Blackstone Plans To List Major Investments As Market Conditions Improve
Date
10/18/2024 3:11:10 AM
(MENAFN- The Rio Times) The Blackstone Group, the world's largest private equity firm, is preparing to take some of its biggest investments public.
Jonathan Gray, the company's president, believes the recent rally in global stock markets , driven by the technology sector, signals a likely return of investor interest in initial public offerings (IPOs).
Gray told the financial Times that discussions about going public have moved from theoretical to practical, focusing on timing. This applies to Blackstone's largest investments, which are more suitable for stock market listings than smaller companies.
Blackstone's recent investments include the American health supplies company Medline Industries, Merlin Entertainments (owner of Legoland), and the payroll software group UKG.
The firm also has a $70 billion data center portfolio and made a bet on distribution centers before the pandemic, which has since skyrocketed in value.
Market Conditions and IPO Activity
Global stock markets have risen 18% this year, according to the MSCI World index.

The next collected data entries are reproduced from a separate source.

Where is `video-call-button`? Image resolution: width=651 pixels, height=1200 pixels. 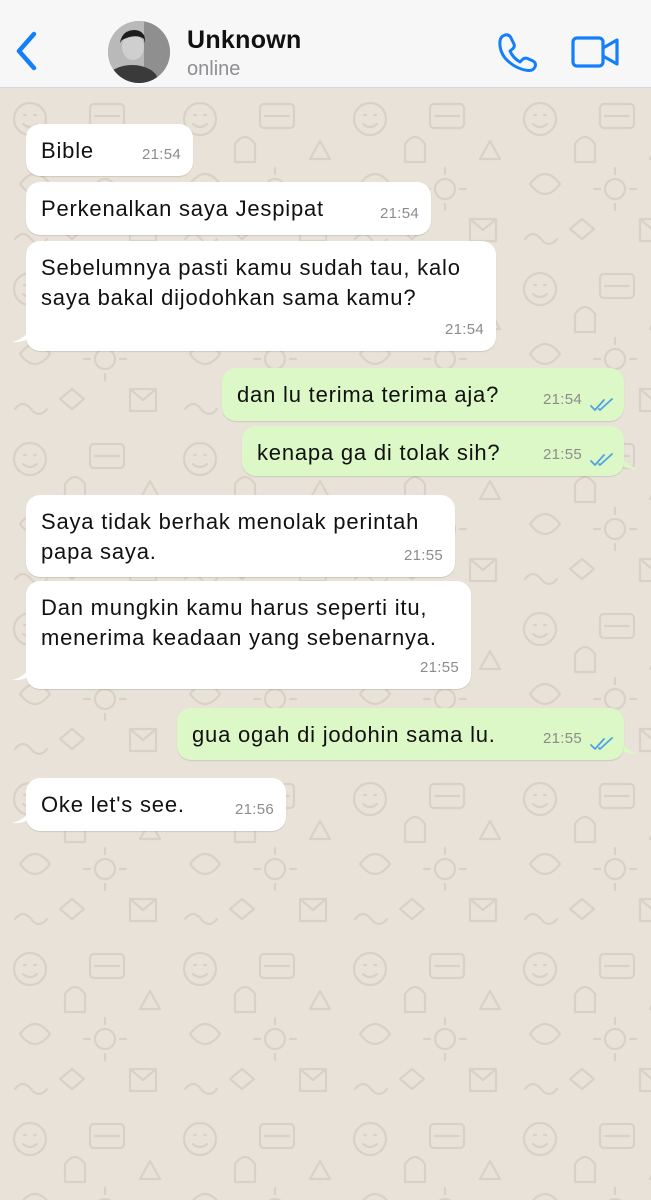
video-call-button is located at coordinates (596, 52).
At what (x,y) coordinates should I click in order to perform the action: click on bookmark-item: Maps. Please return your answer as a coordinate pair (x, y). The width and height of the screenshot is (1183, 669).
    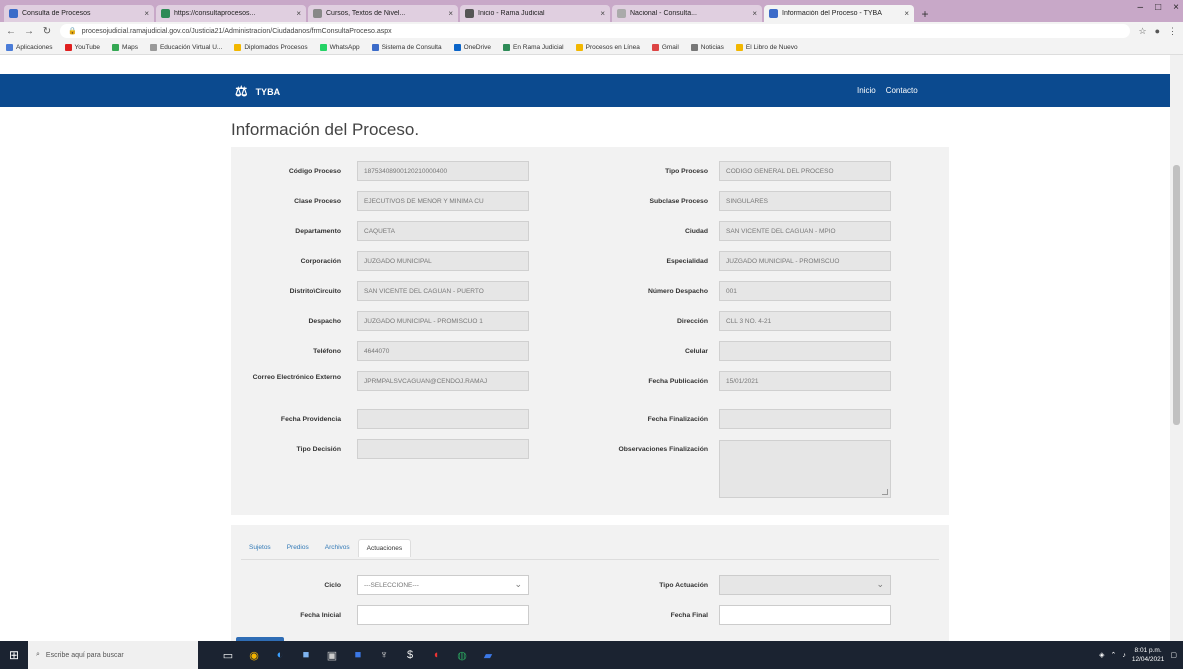
    Looking at the image, I should click on (125, 47).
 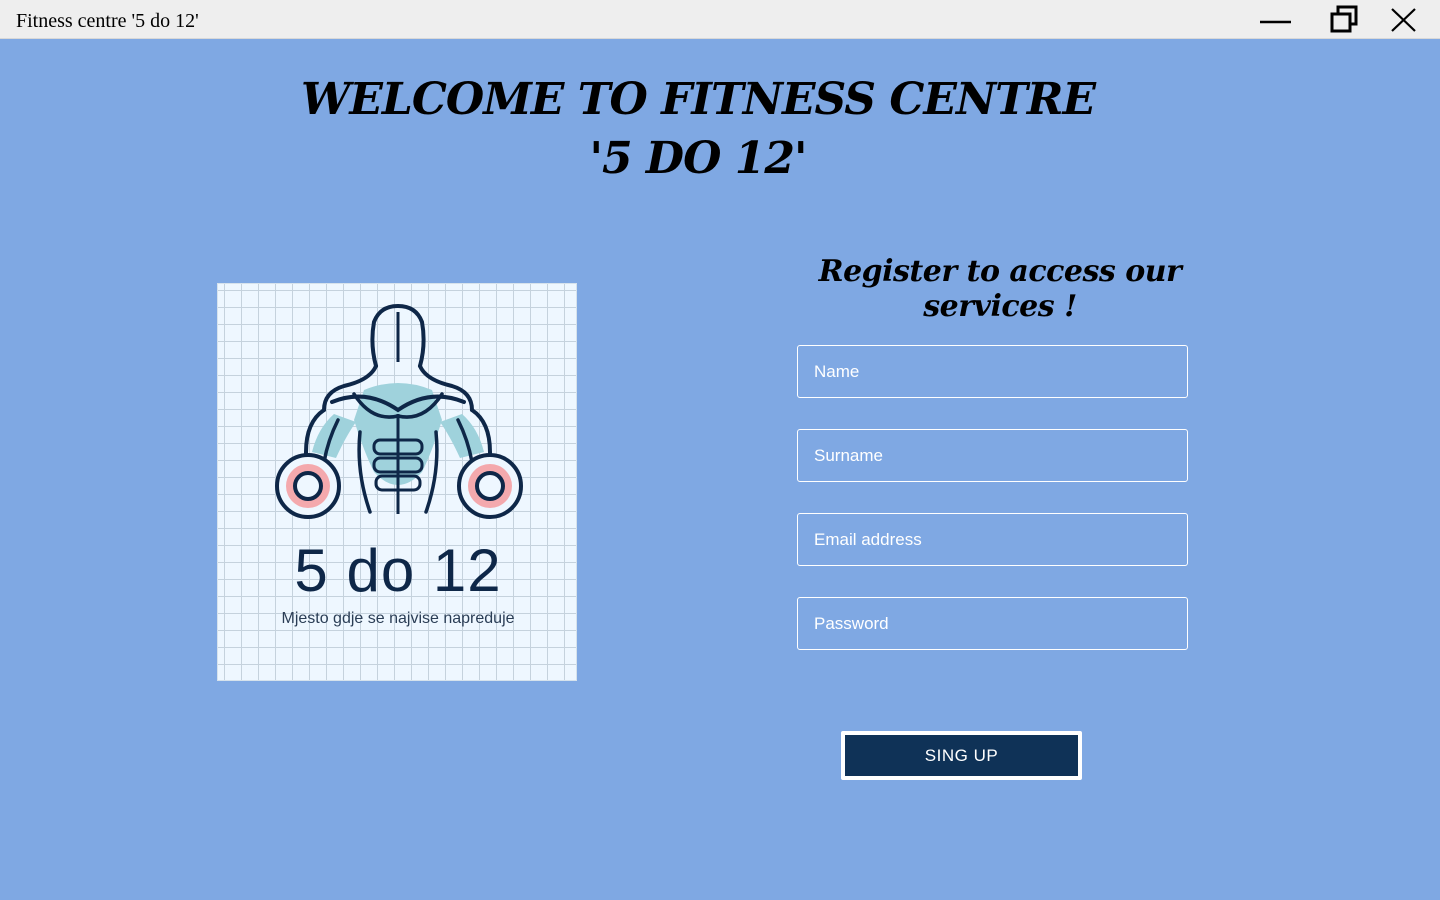 I want to click on muscle-torso-dumbbell-icon, so click(x=399, y=411).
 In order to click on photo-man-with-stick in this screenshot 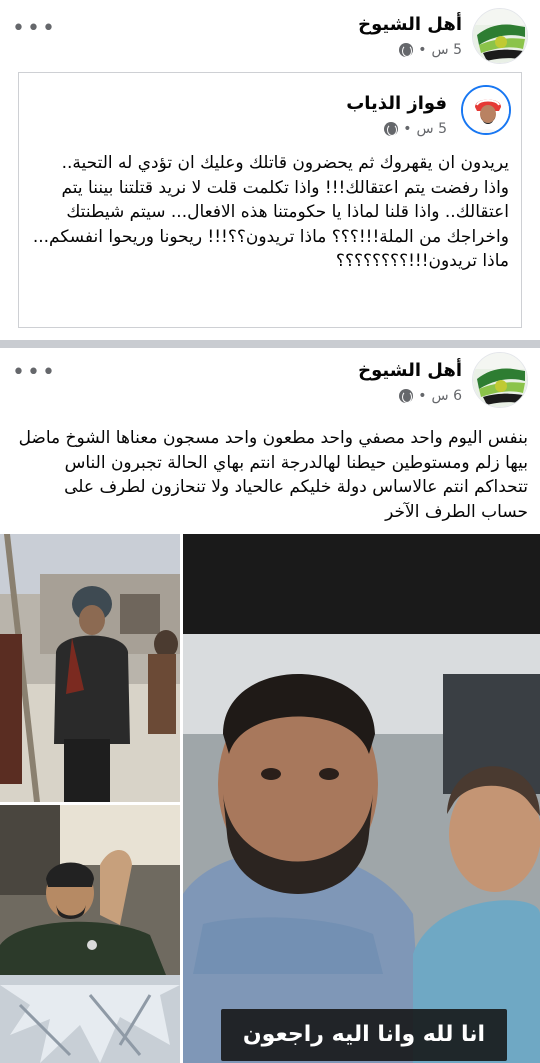, I will do `click(90, 668)`.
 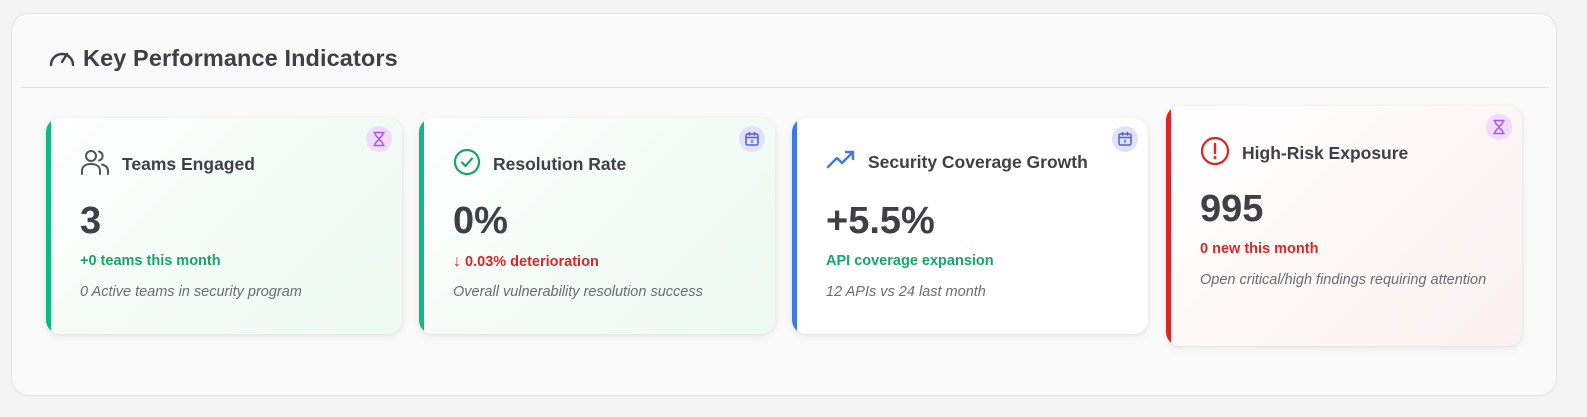 I want to click on panel-title-wrap: Key Performance Indicators, so click(x=222, y=58).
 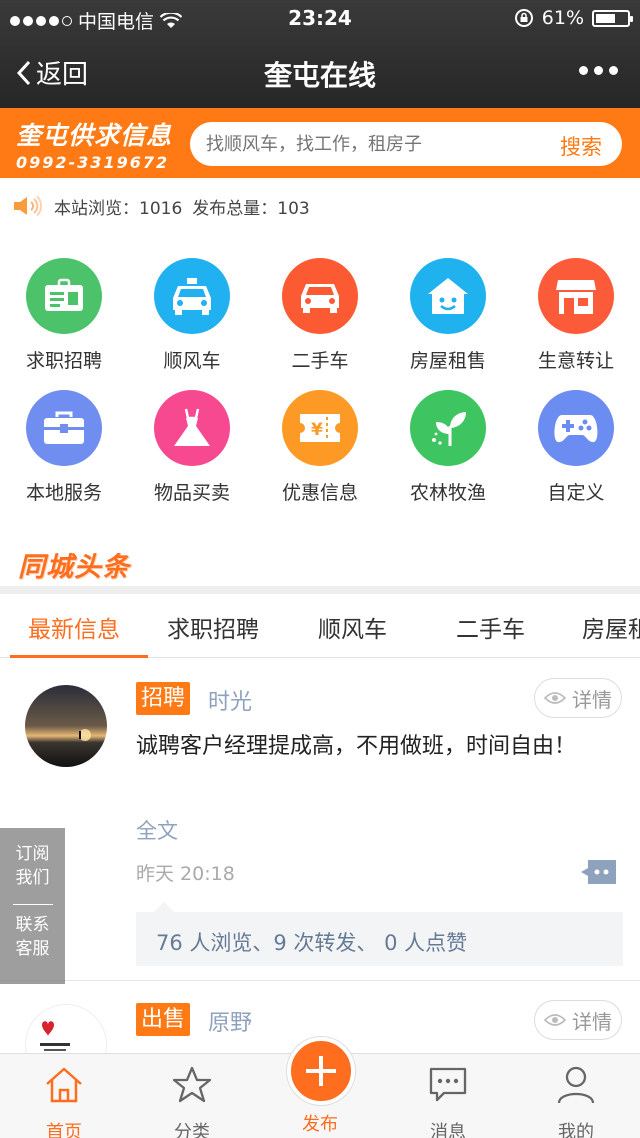 I want to click on category-label: 优惠信息, so click(x=320, y=493).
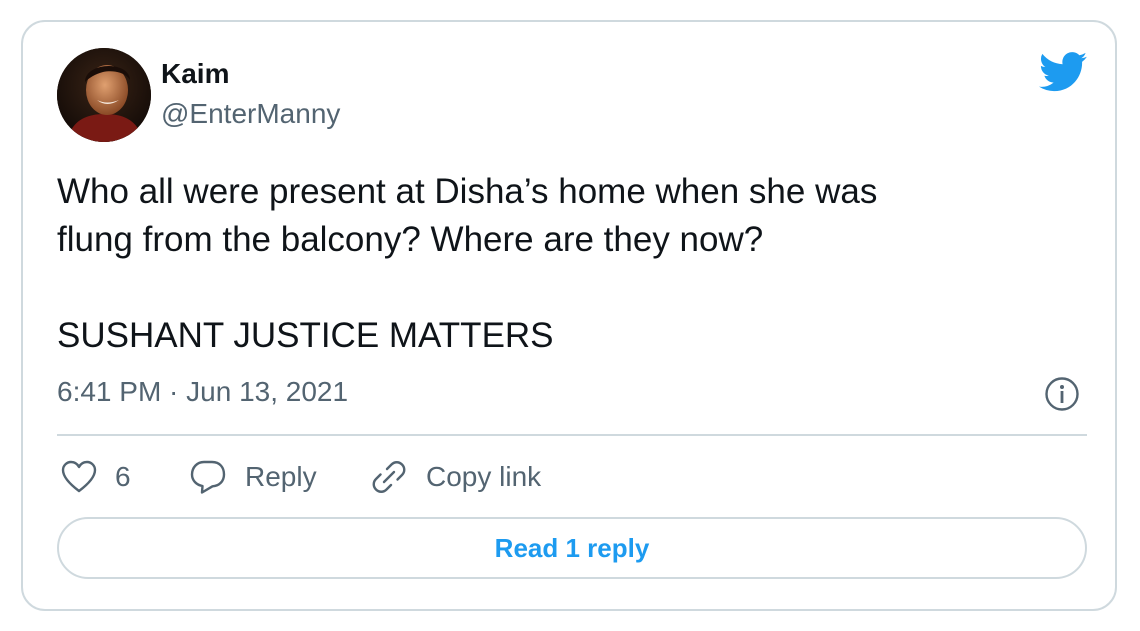  What do you see at coordinates (202, 392) in the screenshot?
I see `tweet-timestamp: 6:41 PM · Jun 13, 2021` at bounding box center [202, 392].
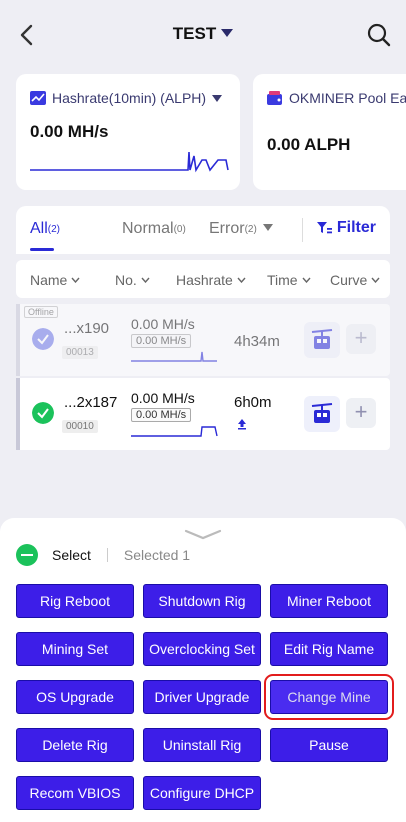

However, the decline in IPO activity due to interest rate hikes in 2022 and 2023 has impacted Blackstone's overall profits.
In the first nine months of 2024, the group earned only $1.4 billion in realized performance fees, one of its most closely watched metrics.
This figure grew 4% compared to the same period last year but fell short of the $7.7 billion earned in the same period of 2022.
The $77.6 billion raised by IPOs worldwide in the first nine months of 2024 represents a 23% drop from the same period last year, according to EY Consulting. This is less than a quarter of the record volumes seen in 2021.
Blackstone's Financial Performance
Despite slower asset sales impacting profits, Blackstone has accelerated its trading pace, investing $34 billion in the most recent quarter, the highest amount in over two years.
The firm also attracted $41 billion in new capital from investors, raising its fee-generating assets to a new record.
Blackstone generated $1.2 billion in fee-based earnings, slightly exceeding analyst forecasts. The company's shares ended up 6.7%, giving it a new record market value of $207 billion.
Future Outlook
CEO Stephen Schwarzman stated that Blackstone is enjoying a "broad acceleration." The group's growth has been fueled by its credit and insurance businesses, which received $21 billion in new investor commitments.
These businesses now exceed $350 billion, making them Blackstone's largest business line. Gray added that redemptions from Breit, Blackstone's closely watched real estate fund, have drastically decreased and that it is poised to return to growth.
Investors have withdrawn more than $15 billion in cash from Breit since December 2022. As market conditions improve and IPO activity increases, Blackstone is poised to capitalize on new opportunities and sustain its growth.